Fix statement timeouts on p_ci_job_artifacts during pipeline deletion

What does this MR do and why?

Fixes statement timeouts when deleting pipelines with many builds/job artifacts.

The Ci::DestroyPipelineService path calls pipeline.destroy!, which triggers use_fast_destroy :job_artifacts. This calls each_batch on pipeline.job_artifacts — a has_many :through :builds association — generating a JOIN between p_ci_job_artifacts and p_ci_builds. The LIMIT 1 ORDER BY p_ci_job_artifacts.id from each_batch tricks the PostgreSQL planner into scanning via p_ci_job_artifacts_pkey instead of using p_ci_builds_commit_id_status_type_idx, causing full table scans and statement timeouts.

A Dedicated customer experiences 100% failure rate on pipeline deletion.
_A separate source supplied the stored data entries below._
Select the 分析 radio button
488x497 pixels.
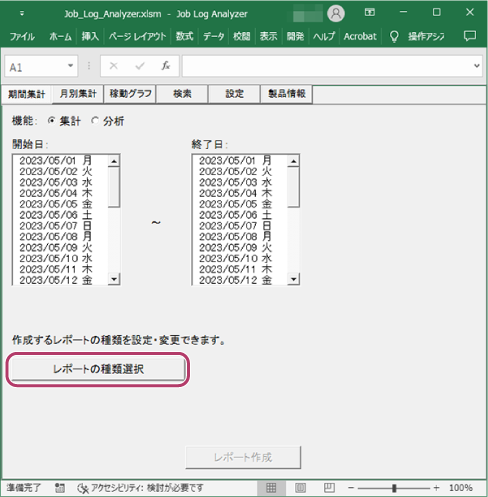(x=95, y=121)
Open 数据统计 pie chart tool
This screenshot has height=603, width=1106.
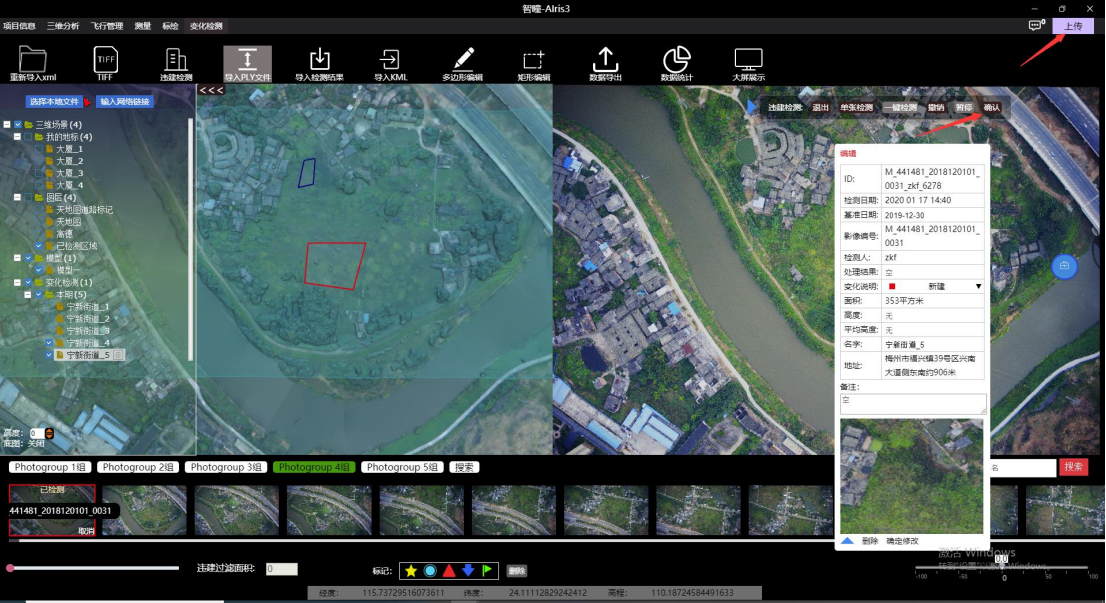(x=677, y=59)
Pipelines can have 44K+ builds (based on data queried in ClickHouse production).

Why FastDestroyAll / use_fast_destroy doesn't work here

The use_fast_destroy :job_artifacts pattern calls perform_fast_destroy(pipeline.job_artifacts) which delegates to Ci::JobArtifact.begin_fast_destroy. Inside begin_fast_destroy, the DestroyAssociationsService calls each_batch on the has_many :through relation. This is where the problematic JOIN query is generated — the planner picks the wrong index because each_batch adds ORDER BY id ASC LIMIT 1, which biases toward scanning the primary key index.
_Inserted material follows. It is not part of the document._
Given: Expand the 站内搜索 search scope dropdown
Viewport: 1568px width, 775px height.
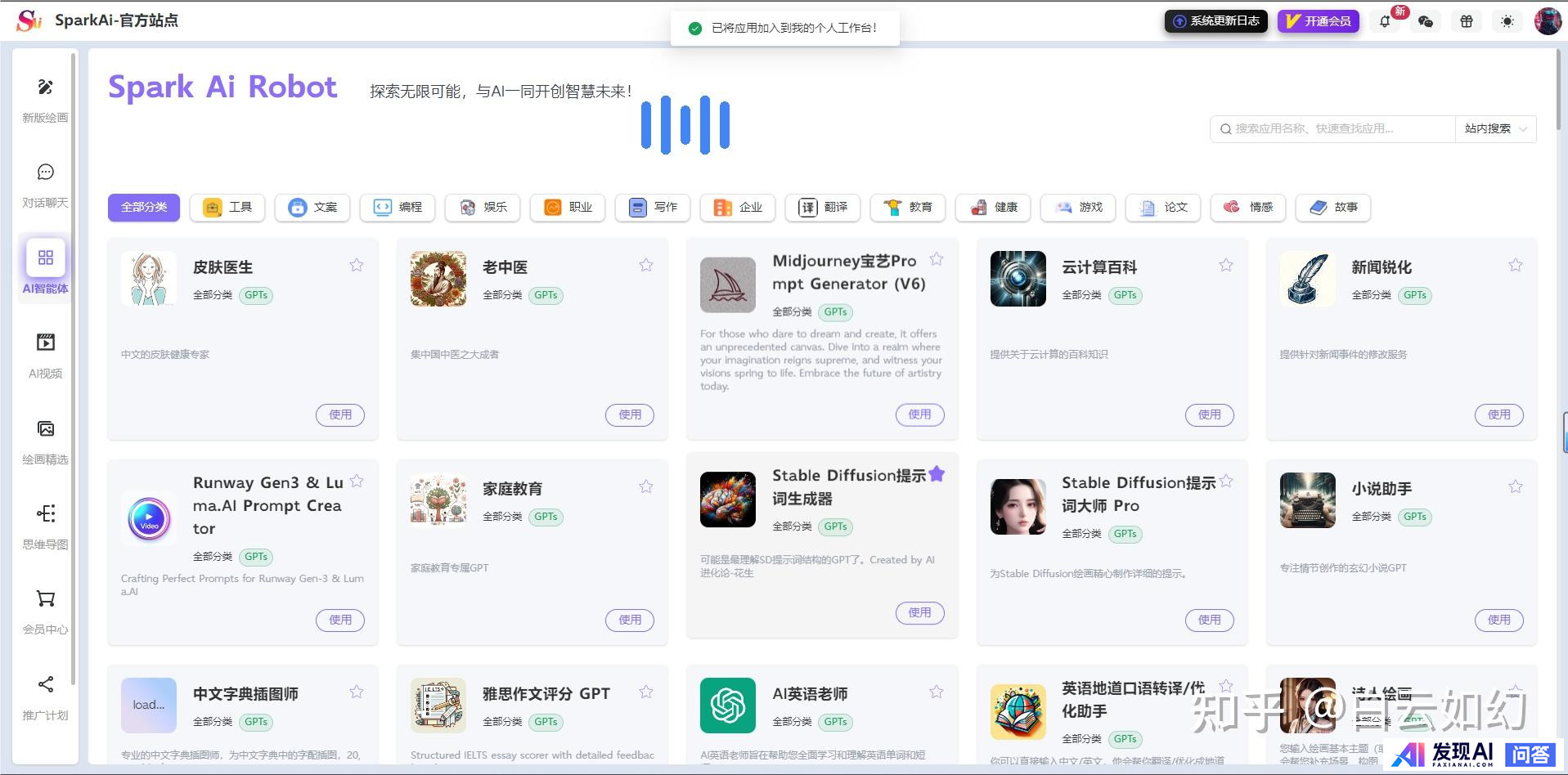Looking at the screenshot, I should tap(1495, 129).
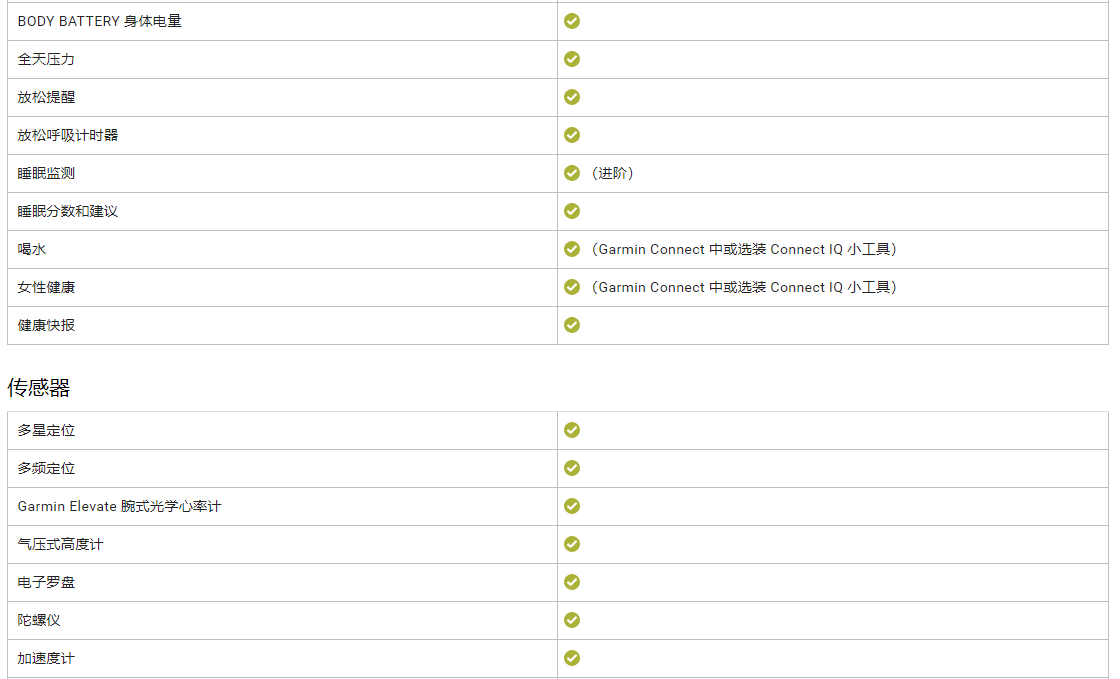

The fundamental issue is that FastDestroyAll operates on a single flat relation and has no concept of batching through an intermediate association. It receives pipeline.job_artifacts (the through-association) and calls each_batch directly on it, which always generates the JOIN.

Why two-level batching is needed

A single flat CTE-based relation (wrapping all build IDs in one CTE) doesn't scale either. For a pipeline with 44K builds, the CTE materializes all build IDs and does a nested loop join (44K loops), taking ~18.5s — still timing out.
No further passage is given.